Ingredients

12 egg whites - large (absolutely no yolk)

3/4 cup & 2 tablespoons sugar

1 cup rice flour

6 teaspoons Lemon juice (can substitute 1 1/2 teaspoons of cream of tartar)

1/4 tablespoon salt

2 teaspoons vanilla

Preparation

Ingredients at room temp., begin oven preheat 375˚, do not grease pan

sift rice flour and 2 Tbsp sugar, set aside

sift 3/4 cup sugar, set aside

combine extract(s) in bowl, set aside

beat egg whites, lemon, and salt until it forms peaks

add 3/4 cup sugar slowly, then beat on high until stiff peaks form, if you have a mixing guard, now is a good time to attach it.

beating on low, add flour mixture and extract(s) slowly

fold in sides and bottom of mixing bowl

move a knife through your batter to remove air pockets

bake 30-35 minutes or until top springs back when touched lightly with finger.

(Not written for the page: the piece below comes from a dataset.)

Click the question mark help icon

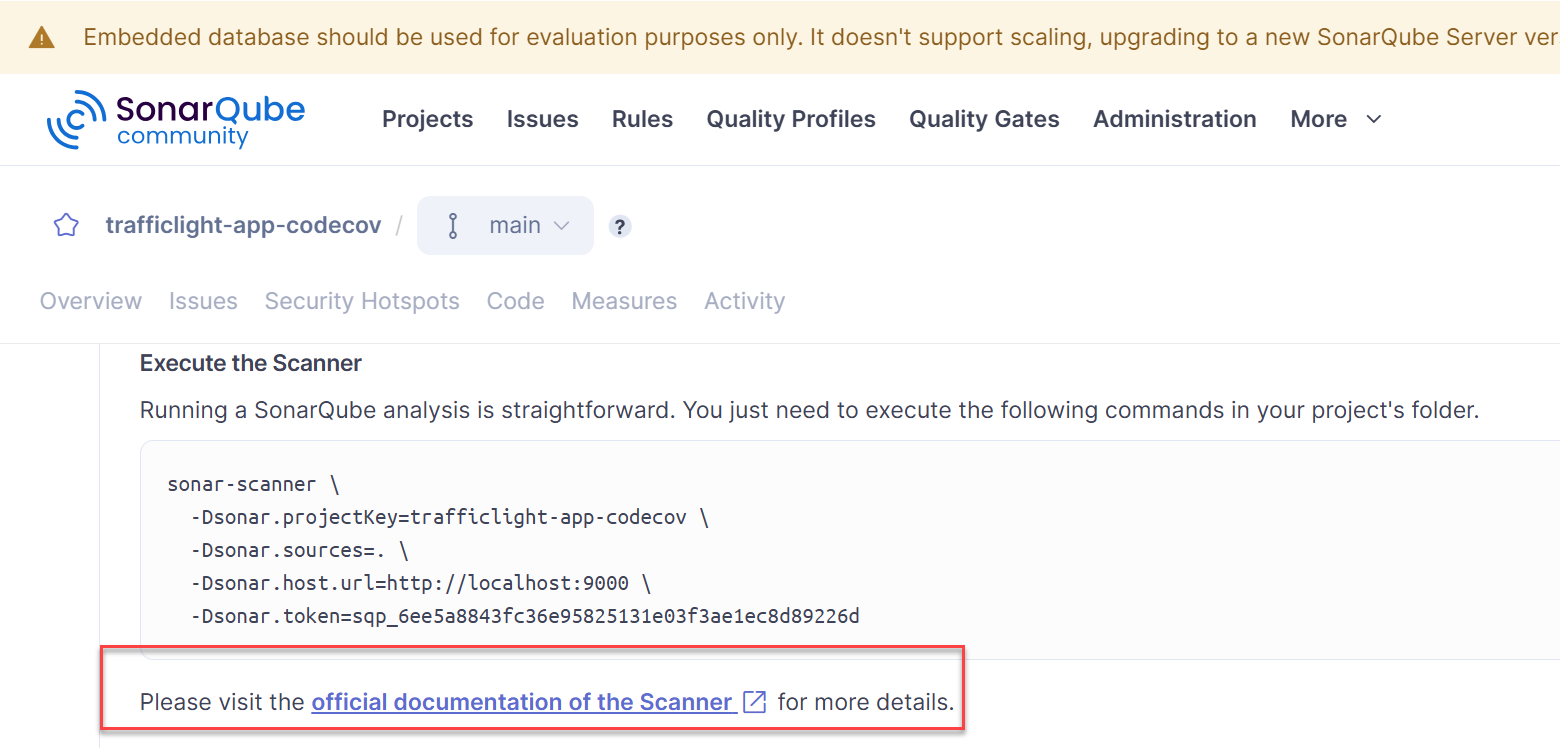tap(620, 226)
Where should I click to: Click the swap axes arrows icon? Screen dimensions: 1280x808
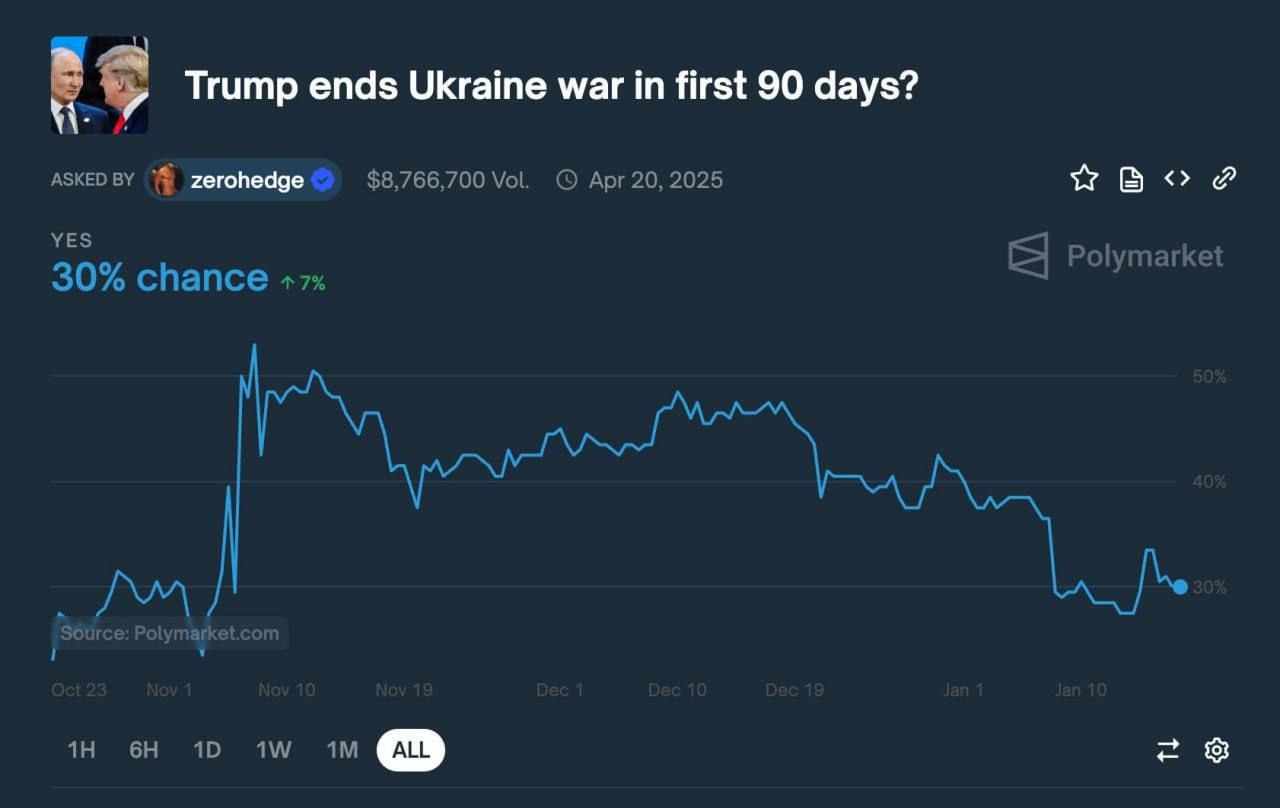[x=1168, y=750]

invert pan onto a tin funnel to cool completely

to remove the cake from your pan, run a knife around the rim of the cake pan just to get the ‘crust’away from the pan

firmly spank the sides of your pan

invert onto your serve plateter take the knife to the now top which was the bottom of your pan and gently cut cake away from the pan insert.